What you should do :: Two lines in the data below mark the range: the one with "json (97, 1184)" and the one with "Triby (88, 464)". Return both, along with every line between them, exactly.

Listed entries ::
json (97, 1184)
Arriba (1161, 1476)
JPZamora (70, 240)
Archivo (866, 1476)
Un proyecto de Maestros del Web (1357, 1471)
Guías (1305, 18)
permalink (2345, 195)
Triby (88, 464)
---
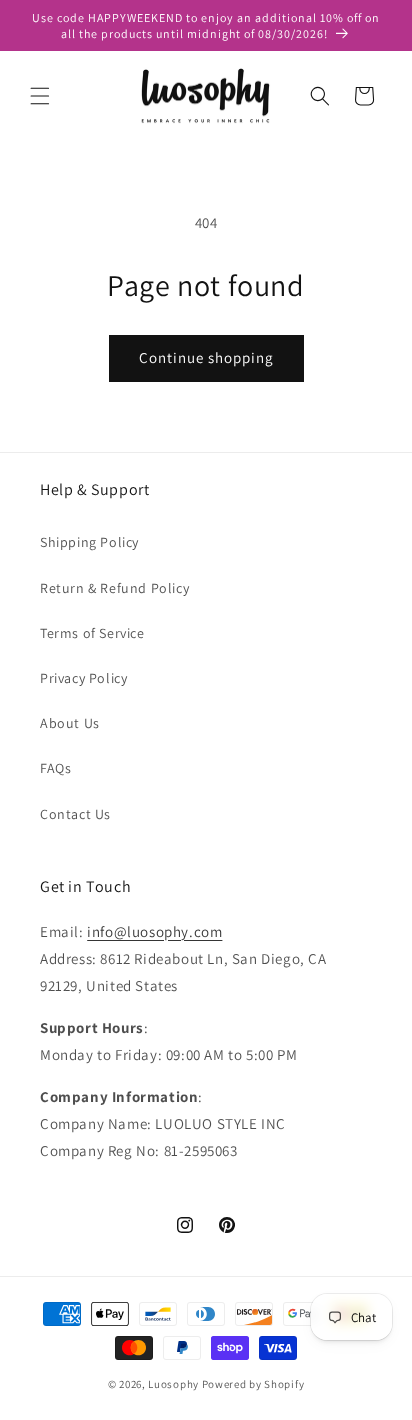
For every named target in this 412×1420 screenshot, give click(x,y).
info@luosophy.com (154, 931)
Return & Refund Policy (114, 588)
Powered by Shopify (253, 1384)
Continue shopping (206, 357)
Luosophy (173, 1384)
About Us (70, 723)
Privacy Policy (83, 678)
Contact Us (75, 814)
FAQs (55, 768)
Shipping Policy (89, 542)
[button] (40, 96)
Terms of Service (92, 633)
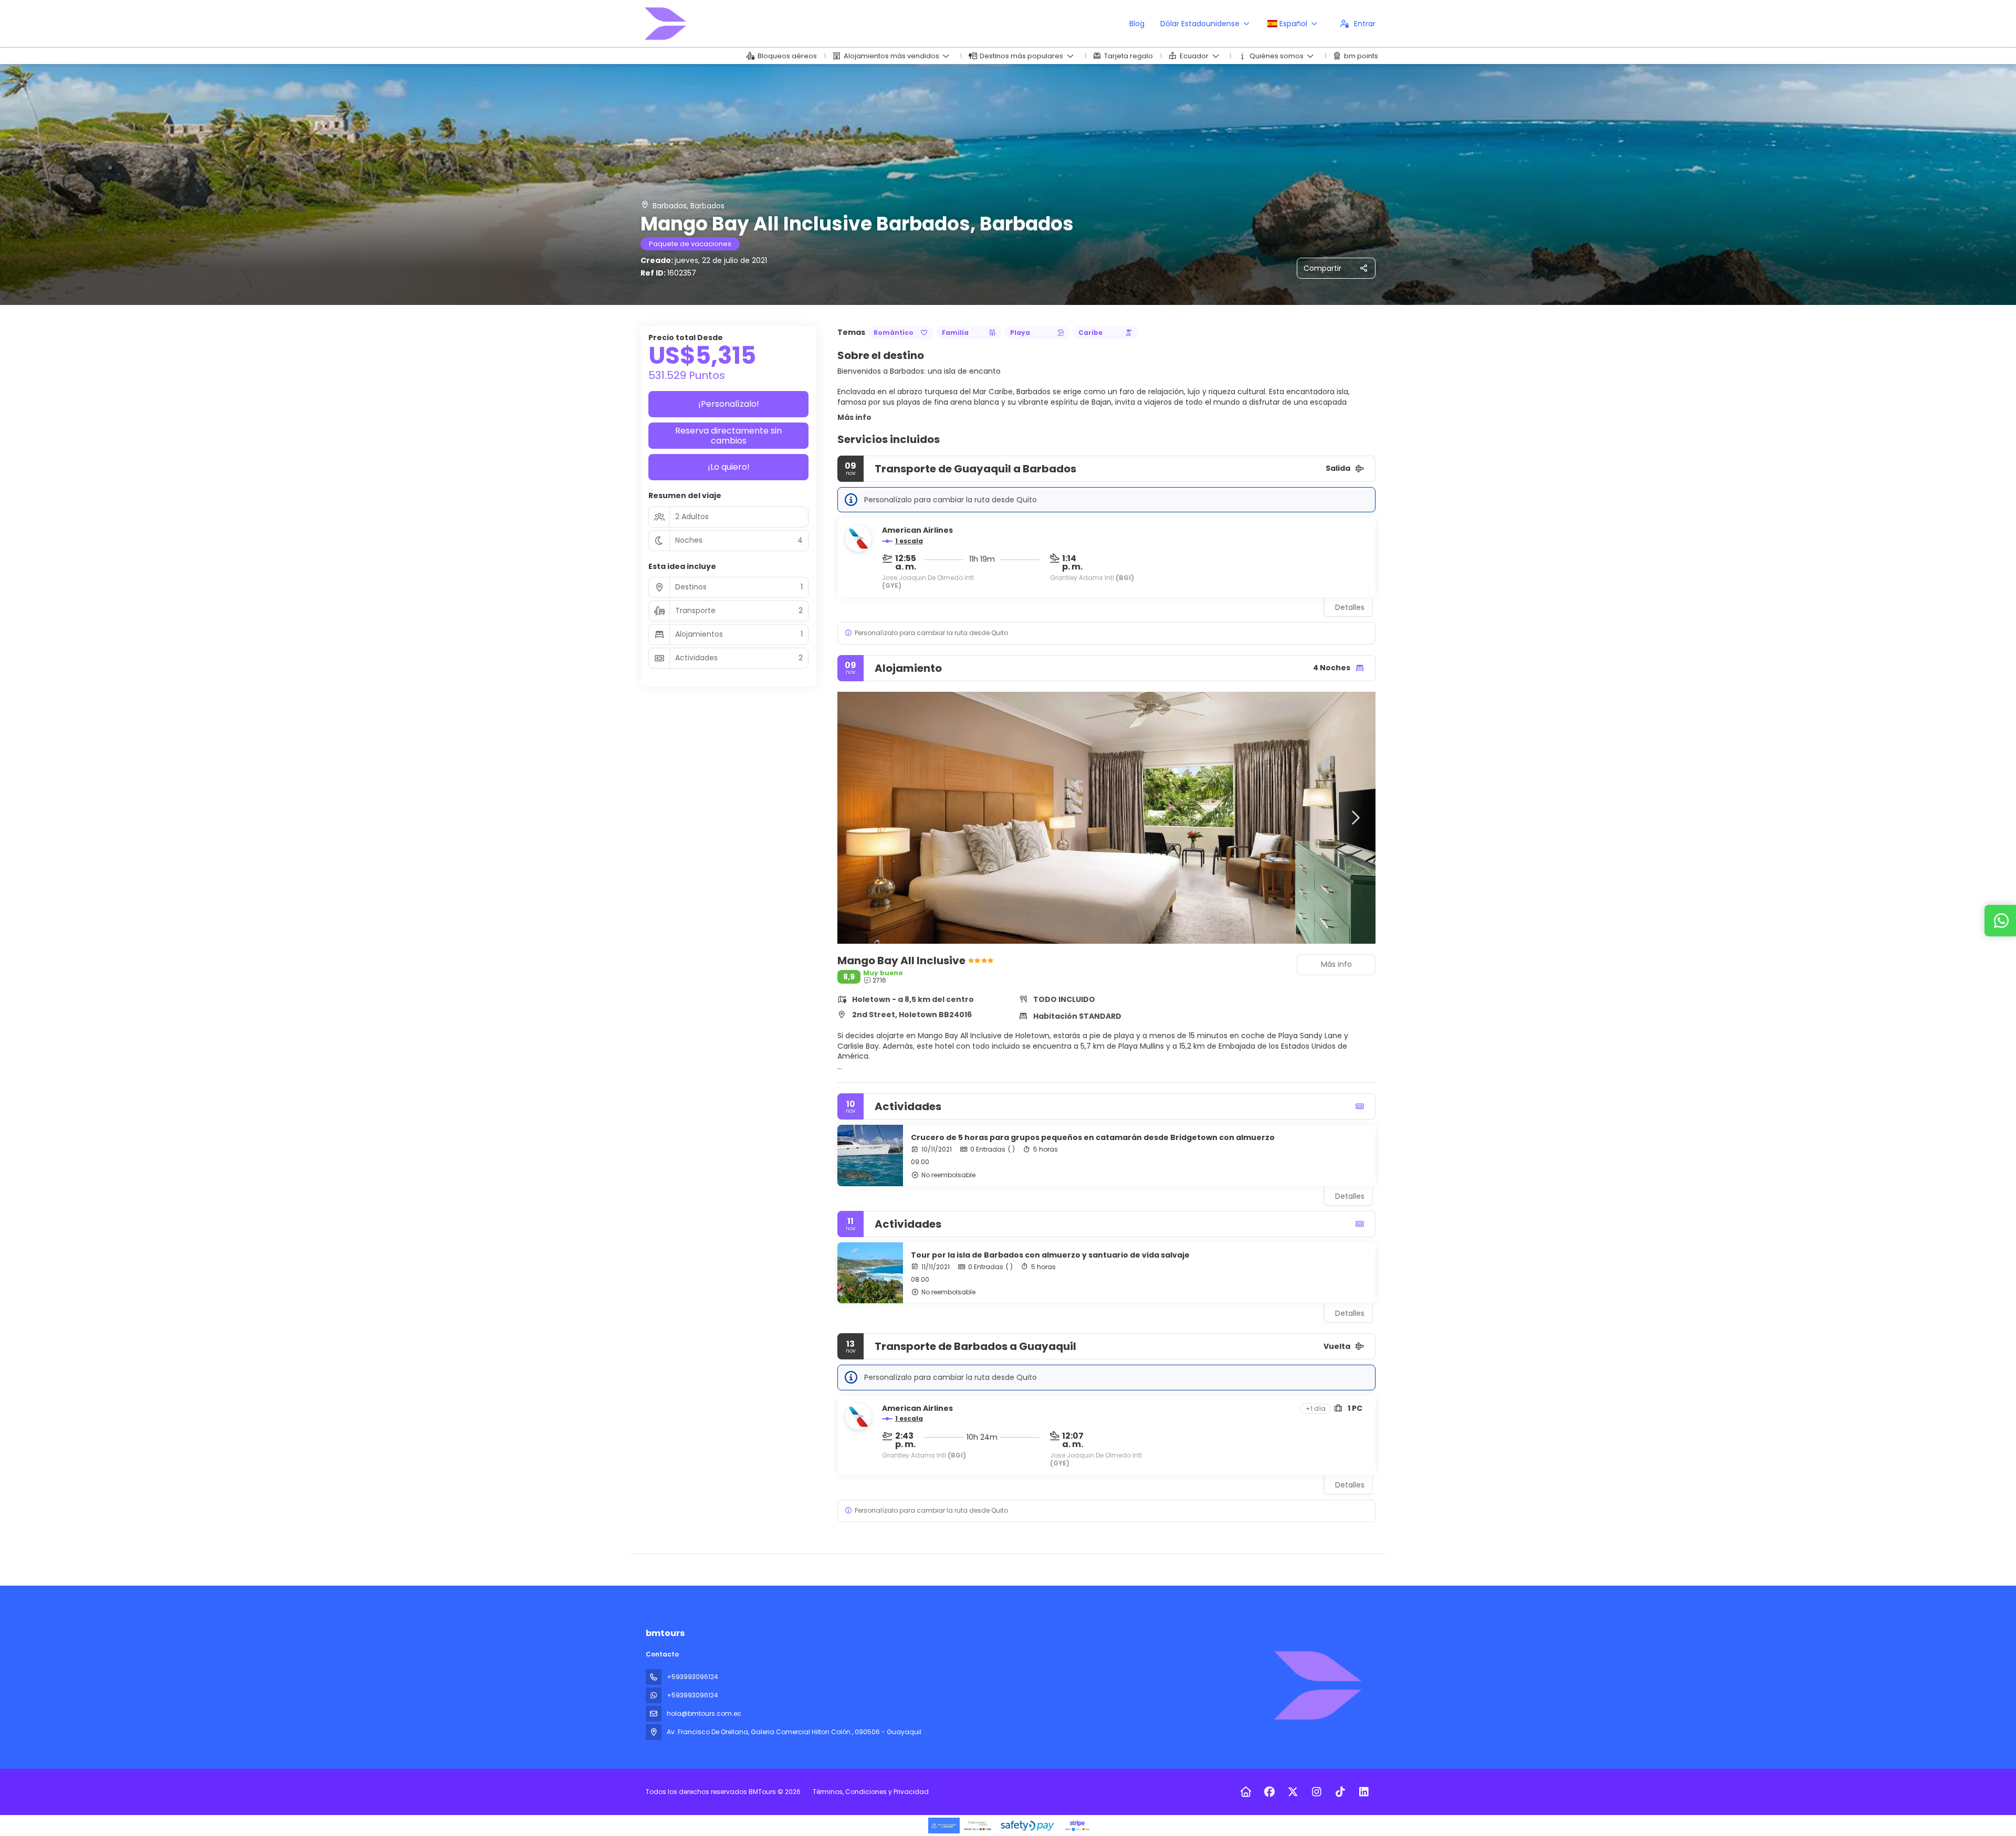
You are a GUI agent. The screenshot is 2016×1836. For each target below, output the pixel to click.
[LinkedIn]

Final answer ::
json (97, 1184)
Arriba (1161, 1476)
JPZamora (70, 240)
Archivo (866, 1476)
Un proyecto de Maestros del Web (1357, 1471)
Guías (1305, 18)
permalink (2345, 195)
Triby (88, 464)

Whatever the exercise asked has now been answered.